This link is set up from within the machine driver. It should specify the cpu_dai, the codec_dai, and the platform that is used. Once set up, DAI links are fed to struct snd_soc_card, which represents a sound card. The following list describes the elements in the structure:
In most cases, .cpu_of_node and .platform_of_node are the same, since the CPU DAI driver and the DMA PCM driver are implemented by the same device. That being said, you must specify the link's codec either by name or by of_node, but not both. You must do the same for the CPU and platform. However, at least one of the CPU DAI name or the CPU device name/node must be specified. This could be summarized as follows:
if (link->platform_name && link->platform_of_node)
==> Error
if (link->cpu_name && link->cpu_of_node)
==> Eror
if (!link->cpu_dai_name && !(link->cpu_name || link->cpu_of_node))
==> Error
There is a key point it is worth noting here. How do we reference the platform or CPU node in the DAI link? We will answer this question later. Let's first consider the following two device nodes. The first one (ssi1) is the SSI cpu-dai node for the i.mx6 SoC. The second node (sgtl5000) represents the sgtl5000 codec chip:
ssi1: ssi@2028000 {
#sound-dai-cells = <0>;
compatible = "fsl,imx6q-ssi", "fsl,imx51-ssi";
reg = <0x02028000 0x4000>;
interrupts = <0 46 IRQ_TYPE_LEVEL_HIGH>;
clocks = <&clks IMX6QDL_CLK_SSI1_IPG>,
<&clks IMX6QDL_CLK_SSI1>;
clock-names = "ipg", "baud";
dmas = <&sdma 37 1 0>, <&sdma 38 1 0>;
dma-names = "rx", "tx";
fsl,fifo-depth = <15>;
status = "disabled";
};
&i2c0{
sgtl5000: codec@0a {
compatible = "fsl,sgtl5000";
#sound-dai-cells = <0>;
reg = <0x0a>;
clocks = <&audio_clock>;
VDDA-supply = <®_3p3v>;
VDDIO-supply = <®_3p3v>;
VDDD-supply = <®_1p5v>;
};
};
Important note
In the SSI node, you can see the dma-names = "rx", "tx"; property, which is the expected DMA channel names requested by the pcmdmaengine framework. This may also be an indication that the CPU DAI and platform PCM are represented by the same node.
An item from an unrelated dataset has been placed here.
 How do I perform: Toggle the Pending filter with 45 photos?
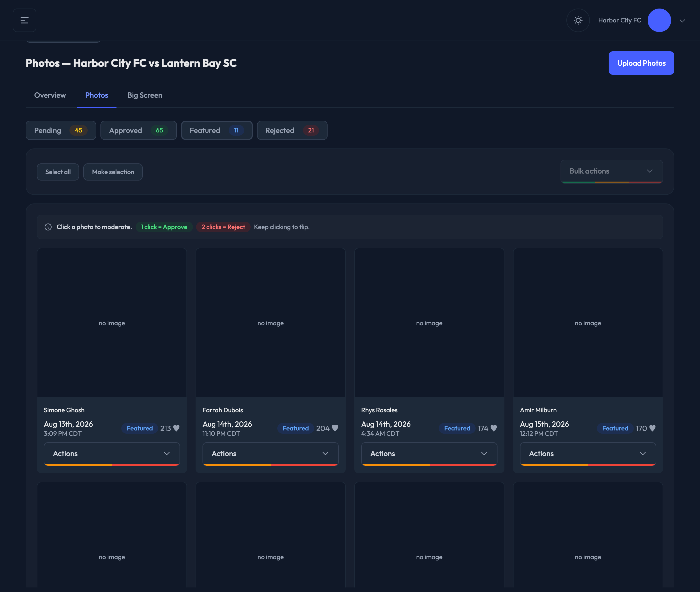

We will consider a system where an i.MX6 SoC is connected to an sgtl5000 audio codec. It is common for machine drivers to grab either CPU or CODEC device tree nodes by referencing those nodes (their phandle actually) as its properties. This way, you can just use one of the OF helpers (such as of_parse_phandle()) to grab a reference on these nodes. The following is an example of a machine node that references both the codec and the platform by an OF node:
sound {
compatible = "fsl,imx51-babbage-sgtl5000",
"fsl,imx-audio-sgtl5000";
model = "imx51-babbage-sgtl5000";
ssi-controller = <&ssi1>;
audio-codec = <&sgtl5000>;
[...]
};
In the preceding machine node, the codec and CPUE are passed by reference (their phandle) via the audio-codec and ssi-controller properties. These property names are not standardized as long as the machine driver is written by you (this is not true if you use the simple-card machine driver, for example, which expects some predefined names). In the machine driver, you'll see something like this:
static int imx_sgtl5000_probe(struct platform_device *pdev)
{
struct device_node *np = pdev->dev.of_node;
struct device_node *ssi_np, *codec_np;
struct imx_sgtl5000_data *data = NULL;
int int_port, ext_port; int ret;
[...]
ssi_np = of_parse_phandle(pdev->dev.of_node, "ssi-controller", 0);
codec_np = of_parse_phandle(pdev->dev.of_node, "audio-codec", 0);
if (!ssi_np || !codec_np) {
dev_err(&pdev->dev, "phandle missing or invalid\n");
ret = -EINVAL;
goto fail;
}
data = devm_kzalloc(&pdev->dev, sizeof(*data), GFP_KERNEL);
if (!data) {
ret = -ENOMEM;
goto fail;
}
data->dai.name = "HiFi";
data->dai.stream_name = "HiFi";
data->dai.codec_dai_name = "sgtl5000";
data->dai.codec_of_node = codec_np;
data->dai.cpu_of_node = ssi_np;
data->dai.platform_of_node = ssi_np;
data->dai.init = &imx_sgtl5000_dai_init;
data->card.dev = &pdev->dev;
[...]
};
The preceding excerpt used of_parse_phandle() to obtain node references. This is an excerpt from the imx_sgtl5000 machine, which is sound/soc/fsl/imx-sgtl5000.c in the kernel sources. Now that we are familiar with the way the DAI link should be handled, we can proceed to audio routing from within the machine driver in order to define the path the audio data should follow.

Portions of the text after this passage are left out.